A 21st century factory: bespoke, modular and sustainable
When BASF decided to build a new state-of-the-art plant to support its growing plastic additives business, it sought to realize its plans quickly, safely and efficiently. BASF technologists and engineers determined to apply these and the sustainability benefits of modular construction to this large, specialized project.
Modular construction uses self-contained units that are manufactured with their components, such as services and equipment, already inside. Once completed, the modules are transferred and joined together at their final location. Modular building is commonly used for structures that have many units of the same type, such as residential apartment blocks.
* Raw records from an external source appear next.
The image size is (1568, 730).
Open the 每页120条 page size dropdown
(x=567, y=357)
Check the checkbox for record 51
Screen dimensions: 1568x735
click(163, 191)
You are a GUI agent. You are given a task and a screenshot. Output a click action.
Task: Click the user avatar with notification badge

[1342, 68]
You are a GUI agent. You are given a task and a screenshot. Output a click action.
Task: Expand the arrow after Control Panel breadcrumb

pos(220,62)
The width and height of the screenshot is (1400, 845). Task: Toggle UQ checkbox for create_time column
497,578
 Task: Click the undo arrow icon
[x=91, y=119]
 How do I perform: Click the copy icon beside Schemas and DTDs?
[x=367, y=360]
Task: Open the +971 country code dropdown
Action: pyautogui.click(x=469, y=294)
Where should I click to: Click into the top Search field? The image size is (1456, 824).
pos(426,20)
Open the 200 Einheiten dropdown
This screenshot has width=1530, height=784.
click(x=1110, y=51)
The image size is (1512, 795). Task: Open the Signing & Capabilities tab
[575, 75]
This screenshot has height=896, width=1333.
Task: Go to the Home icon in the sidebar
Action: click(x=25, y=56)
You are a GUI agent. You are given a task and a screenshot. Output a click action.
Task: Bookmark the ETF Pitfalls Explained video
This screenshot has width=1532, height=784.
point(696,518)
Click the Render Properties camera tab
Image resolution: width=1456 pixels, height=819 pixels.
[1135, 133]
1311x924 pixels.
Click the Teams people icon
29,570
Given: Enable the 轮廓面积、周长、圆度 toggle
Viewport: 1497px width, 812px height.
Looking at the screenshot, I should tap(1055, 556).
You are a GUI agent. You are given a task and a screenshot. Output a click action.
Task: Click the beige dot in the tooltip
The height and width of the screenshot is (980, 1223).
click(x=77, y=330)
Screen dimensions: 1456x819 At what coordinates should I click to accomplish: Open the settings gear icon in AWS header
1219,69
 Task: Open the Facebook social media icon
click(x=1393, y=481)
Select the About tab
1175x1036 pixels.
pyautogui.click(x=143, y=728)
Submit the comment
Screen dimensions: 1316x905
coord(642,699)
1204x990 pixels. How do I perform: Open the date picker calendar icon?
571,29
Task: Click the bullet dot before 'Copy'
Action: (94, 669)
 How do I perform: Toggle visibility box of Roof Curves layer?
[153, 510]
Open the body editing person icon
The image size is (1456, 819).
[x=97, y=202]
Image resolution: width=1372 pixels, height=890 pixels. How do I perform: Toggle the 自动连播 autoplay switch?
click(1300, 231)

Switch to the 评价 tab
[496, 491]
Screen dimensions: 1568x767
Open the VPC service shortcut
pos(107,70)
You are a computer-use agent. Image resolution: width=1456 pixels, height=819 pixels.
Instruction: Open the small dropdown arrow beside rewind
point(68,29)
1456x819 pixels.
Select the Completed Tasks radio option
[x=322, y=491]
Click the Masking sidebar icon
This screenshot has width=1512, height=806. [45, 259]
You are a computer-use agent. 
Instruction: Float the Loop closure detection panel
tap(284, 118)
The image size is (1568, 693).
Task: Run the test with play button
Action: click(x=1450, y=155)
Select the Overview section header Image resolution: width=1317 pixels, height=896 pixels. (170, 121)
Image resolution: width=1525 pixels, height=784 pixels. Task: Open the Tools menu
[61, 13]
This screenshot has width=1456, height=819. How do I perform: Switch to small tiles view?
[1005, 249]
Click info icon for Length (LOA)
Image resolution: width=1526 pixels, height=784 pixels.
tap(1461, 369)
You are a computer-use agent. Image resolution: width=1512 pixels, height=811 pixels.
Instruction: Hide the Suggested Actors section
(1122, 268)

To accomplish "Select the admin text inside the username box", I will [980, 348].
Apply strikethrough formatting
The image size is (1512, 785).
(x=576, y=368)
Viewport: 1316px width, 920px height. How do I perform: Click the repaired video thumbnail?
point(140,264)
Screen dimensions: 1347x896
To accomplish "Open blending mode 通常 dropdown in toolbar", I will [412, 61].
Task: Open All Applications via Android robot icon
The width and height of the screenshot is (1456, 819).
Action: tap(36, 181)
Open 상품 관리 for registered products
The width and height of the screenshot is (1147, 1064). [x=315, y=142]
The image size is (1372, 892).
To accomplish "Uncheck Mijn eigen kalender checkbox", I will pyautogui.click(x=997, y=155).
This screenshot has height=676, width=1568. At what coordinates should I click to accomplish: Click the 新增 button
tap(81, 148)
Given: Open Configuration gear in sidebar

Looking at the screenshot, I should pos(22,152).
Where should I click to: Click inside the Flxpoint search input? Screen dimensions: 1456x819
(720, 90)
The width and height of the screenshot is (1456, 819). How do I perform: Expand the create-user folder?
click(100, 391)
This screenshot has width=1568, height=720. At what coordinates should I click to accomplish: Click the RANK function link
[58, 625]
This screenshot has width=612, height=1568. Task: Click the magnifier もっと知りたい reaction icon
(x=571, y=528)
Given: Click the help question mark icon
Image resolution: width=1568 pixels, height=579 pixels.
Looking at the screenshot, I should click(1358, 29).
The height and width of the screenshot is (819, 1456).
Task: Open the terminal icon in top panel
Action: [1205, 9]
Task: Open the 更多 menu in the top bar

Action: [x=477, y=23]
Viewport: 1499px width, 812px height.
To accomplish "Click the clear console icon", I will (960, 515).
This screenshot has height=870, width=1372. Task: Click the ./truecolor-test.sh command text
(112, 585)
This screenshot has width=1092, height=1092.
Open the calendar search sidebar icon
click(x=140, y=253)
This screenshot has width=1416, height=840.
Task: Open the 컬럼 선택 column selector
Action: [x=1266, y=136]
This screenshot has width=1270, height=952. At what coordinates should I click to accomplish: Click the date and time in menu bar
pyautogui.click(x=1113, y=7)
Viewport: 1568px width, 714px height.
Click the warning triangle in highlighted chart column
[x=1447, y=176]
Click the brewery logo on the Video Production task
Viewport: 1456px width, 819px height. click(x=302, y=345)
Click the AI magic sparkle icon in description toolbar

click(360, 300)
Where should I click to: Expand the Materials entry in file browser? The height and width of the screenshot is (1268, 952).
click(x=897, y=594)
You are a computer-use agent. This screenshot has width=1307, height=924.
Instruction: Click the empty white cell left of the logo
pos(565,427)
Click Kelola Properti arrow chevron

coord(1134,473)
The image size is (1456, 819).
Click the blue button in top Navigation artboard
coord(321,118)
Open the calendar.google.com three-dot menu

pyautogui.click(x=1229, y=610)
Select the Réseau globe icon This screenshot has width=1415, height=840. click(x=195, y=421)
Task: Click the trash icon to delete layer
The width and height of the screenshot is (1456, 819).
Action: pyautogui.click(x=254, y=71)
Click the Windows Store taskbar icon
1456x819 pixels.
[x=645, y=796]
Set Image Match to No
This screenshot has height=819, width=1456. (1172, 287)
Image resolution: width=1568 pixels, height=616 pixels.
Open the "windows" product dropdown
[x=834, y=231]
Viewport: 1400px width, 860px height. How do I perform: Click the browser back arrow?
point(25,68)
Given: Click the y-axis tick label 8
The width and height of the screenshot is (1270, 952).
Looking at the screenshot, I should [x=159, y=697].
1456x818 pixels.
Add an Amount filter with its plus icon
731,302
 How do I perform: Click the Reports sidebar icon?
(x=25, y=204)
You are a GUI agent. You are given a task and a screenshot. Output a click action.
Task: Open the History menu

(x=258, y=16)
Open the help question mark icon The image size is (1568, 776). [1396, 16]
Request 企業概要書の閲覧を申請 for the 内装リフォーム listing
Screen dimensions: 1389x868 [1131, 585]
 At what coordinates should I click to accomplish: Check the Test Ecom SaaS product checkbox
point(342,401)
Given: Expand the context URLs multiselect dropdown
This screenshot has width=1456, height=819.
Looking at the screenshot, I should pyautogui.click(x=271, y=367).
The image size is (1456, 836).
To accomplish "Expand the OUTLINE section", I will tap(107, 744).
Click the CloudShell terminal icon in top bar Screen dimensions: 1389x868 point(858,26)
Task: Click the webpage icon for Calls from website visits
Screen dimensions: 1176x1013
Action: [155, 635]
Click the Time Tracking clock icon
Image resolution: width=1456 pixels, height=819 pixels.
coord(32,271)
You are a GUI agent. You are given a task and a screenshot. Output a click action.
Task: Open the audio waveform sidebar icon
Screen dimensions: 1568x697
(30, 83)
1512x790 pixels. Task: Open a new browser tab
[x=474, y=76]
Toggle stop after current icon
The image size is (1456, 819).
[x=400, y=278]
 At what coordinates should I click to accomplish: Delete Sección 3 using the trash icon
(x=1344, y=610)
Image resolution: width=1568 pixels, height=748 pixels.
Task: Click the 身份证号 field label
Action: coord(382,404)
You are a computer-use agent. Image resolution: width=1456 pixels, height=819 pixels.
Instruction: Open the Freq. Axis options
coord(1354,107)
BASF engineers set to work planning how the complex requirements of the new factory could be met by a modular approach. In a first for BASF, they designed the ten modular units forming the factory core and calculated the exact dimensions, weight and strength required for each unit to accommodate and support the equipment and services specific to its unique role within the final design.
A modular approach also delivered several environmental benefits. As construction takes place within a single controlled location, modular building can reduce waste, cut energy costs, minimize air and water pollution and reduce safety concerns.
Operational sustainability of the factory is an essential part of the design too. For example, the plant will reuse much of its process water, reducing the amount of water that is used as well as cutting the amount of energy and equipment needed to treat waste water during the entire lifetime of the plant.
Working together, the technology and engineering teams produced bespoke designs that could be built quickly and safely. The ten units took just 230 days to build. Constructing the units in a designated supplier workshop meant that we were able to improve both quality and efficiency. For example, no scaffolding was needed; thus 12 workers could be placed on other jobs. About 300 kg of metal that might have been sent to scrap on a job site, was recycled. Safety could also be tightly controlled. There were no injuries during the 1.2 million hours of the project.
On completion the ten units, weighing 2000 tons and standing 30 meters high, were transported by sea and road for 24 hours to their final destination in Shanghai. Building the factory units offsite also meant that the foundations and plant units could be constructed concurrently, rather than one after the other. On arrival the units were assembled in just five days. Using all these strategies, the team was able to deliver the project in just 10 months - half the time of an onsite build.
In Shanghai, all new buildings must have at least 40% modular components. The new BASF factory Is about 90% modular. With modular building proving it can bring a host of commercial and environmental benefits to projects quickly, it’s an approach that is likely to be increasingly adopted, even for the most complicated builds.
“It was exciting to be able to apply creative thinking and bring all the business and environmental benefits of modular design and build to this bespoke and complex project,” says Hermann Althoff, BASF's Senior Vice President, Performance Chemicals Asia Pacific. “Getting a project completed quickly and safely is always going to be a business win, especially when we can guarantee the long term operational and environmental performance. This project has redefined out-of-the-box thinking.”